Mit Orica Europe und der Dynamit Nobel Explosionsstoff- & Systemtechnik (DNES) wurden die Kaufinteressenten schnell handelseinig. Die Dynamit Nobel GmbH indes als Verkäufer der mehrfach so großen Restfläche habe mehrere Kaufangebote zurückgewiesen – und schließlich eingeräumt, dass es einen zweiten Bieter gebe: Die Stadt nämlich, mit der schon länger verhandelt werde. In der Tat habe auf Nachfrage auch die Stadt Troisdorf dieses Interesse bestätigt.
Am Dienstag stellte sich nach dem Betriebsrat auch die SPD-Fraktion im Troisdorfer Stadtrat „unmissverständlich“ an die Seite der Beschäftigten auf dem DN-Gelände.
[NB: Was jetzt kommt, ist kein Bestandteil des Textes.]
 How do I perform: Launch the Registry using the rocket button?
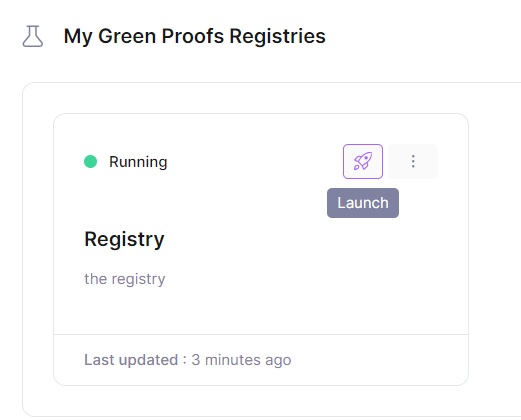tap(363, 161)

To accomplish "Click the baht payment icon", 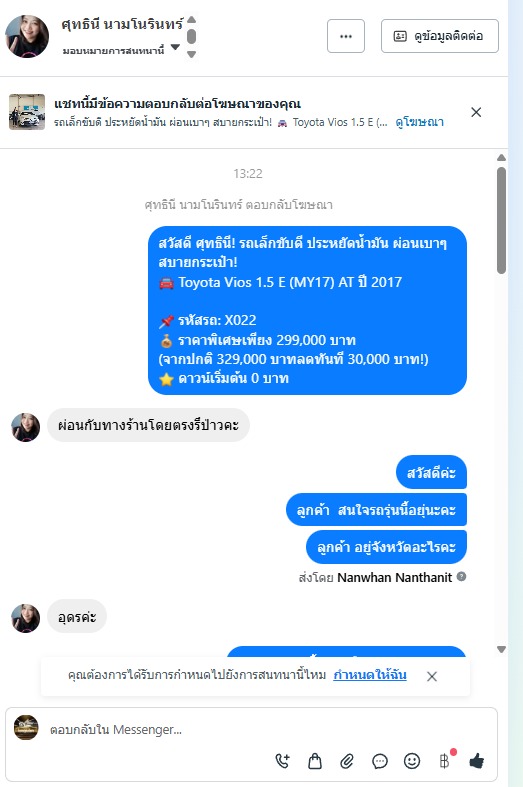I will (x=445, y=761).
Man bekenne sich zum Produktionsstandort Troisdorf; von der Stadt fordern die Sozialdemokraten „klare Maßnahmen zur langfristigen Standortsicherung“.
SPD Troisdorf verlangt Auskunft von Bürgermeister Alexander Biber
Dem Bürgermeister wirft die SPD ein „Taktieren“ vor, ohne dass er bislang Politik oder Bevölkerung über mögliche Konsequenzen informiert habe, wenn die Stadt das Gelände tatsächlich kaufe. Das betreffe die finanziellen Auswirkungen ebenso wie Zeiträume oder das Thema der Altlasten.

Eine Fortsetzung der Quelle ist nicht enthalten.